> [RECORDS FOR THE TASK]
───

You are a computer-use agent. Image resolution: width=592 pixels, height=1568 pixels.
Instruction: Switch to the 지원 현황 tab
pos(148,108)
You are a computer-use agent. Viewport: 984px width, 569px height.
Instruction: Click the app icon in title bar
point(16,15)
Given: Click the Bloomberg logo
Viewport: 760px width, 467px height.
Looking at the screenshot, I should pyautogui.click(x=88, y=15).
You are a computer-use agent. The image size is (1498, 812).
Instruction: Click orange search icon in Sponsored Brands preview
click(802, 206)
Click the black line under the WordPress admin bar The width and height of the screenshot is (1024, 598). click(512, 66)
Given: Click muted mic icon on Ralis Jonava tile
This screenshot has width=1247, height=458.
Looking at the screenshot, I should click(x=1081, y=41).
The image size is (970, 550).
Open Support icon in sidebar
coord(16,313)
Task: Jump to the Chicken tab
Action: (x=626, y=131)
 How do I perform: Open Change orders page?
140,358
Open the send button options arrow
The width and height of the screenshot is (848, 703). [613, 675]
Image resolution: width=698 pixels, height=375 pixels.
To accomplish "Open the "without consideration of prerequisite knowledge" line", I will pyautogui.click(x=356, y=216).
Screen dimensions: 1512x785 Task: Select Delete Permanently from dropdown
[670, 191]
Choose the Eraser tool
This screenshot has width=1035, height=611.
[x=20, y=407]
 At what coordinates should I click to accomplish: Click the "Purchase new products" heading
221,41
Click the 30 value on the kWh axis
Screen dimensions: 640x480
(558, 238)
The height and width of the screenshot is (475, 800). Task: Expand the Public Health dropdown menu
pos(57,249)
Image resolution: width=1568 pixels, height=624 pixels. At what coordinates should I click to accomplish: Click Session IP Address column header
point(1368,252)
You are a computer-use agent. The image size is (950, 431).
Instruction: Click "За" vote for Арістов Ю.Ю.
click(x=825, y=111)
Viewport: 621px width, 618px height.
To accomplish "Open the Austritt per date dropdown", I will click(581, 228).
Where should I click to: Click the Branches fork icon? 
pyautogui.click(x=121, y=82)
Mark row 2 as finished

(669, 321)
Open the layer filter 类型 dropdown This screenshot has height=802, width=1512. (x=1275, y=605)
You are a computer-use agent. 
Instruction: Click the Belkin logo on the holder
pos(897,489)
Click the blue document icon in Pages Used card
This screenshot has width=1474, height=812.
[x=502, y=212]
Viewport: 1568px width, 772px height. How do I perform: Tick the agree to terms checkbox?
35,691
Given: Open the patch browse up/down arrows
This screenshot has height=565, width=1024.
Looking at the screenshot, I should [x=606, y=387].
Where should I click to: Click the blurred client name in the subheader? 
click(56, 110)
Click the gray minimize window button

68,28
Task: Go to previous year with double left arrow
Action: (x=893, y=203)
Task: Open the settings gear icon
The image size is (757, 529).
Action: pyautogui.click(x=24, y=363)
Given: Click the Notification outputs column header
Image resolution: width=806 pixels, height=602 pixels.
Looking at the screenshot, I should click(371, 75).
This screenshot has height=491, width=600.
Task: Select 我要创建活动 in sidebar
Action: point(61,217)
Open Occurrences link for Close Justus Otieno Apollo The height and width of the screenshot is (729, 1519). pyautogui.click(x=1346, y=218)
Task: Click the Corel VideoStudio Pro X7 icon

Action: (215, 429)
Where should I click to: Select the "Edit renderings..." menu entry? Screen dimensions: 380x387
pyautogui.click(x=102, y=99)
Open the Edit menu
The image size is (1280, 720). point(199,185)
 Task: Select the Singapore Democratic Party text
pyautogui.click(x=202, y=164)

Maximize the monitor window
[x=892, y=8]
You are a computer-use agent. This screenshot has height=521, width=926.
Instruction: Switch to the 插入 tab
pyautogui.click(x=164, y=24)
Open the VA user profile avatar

───

> [EXERCISE GOAL] Report only the number of lines in the listing that contain the word "agent".

> [EXPECTED ANSWER] 6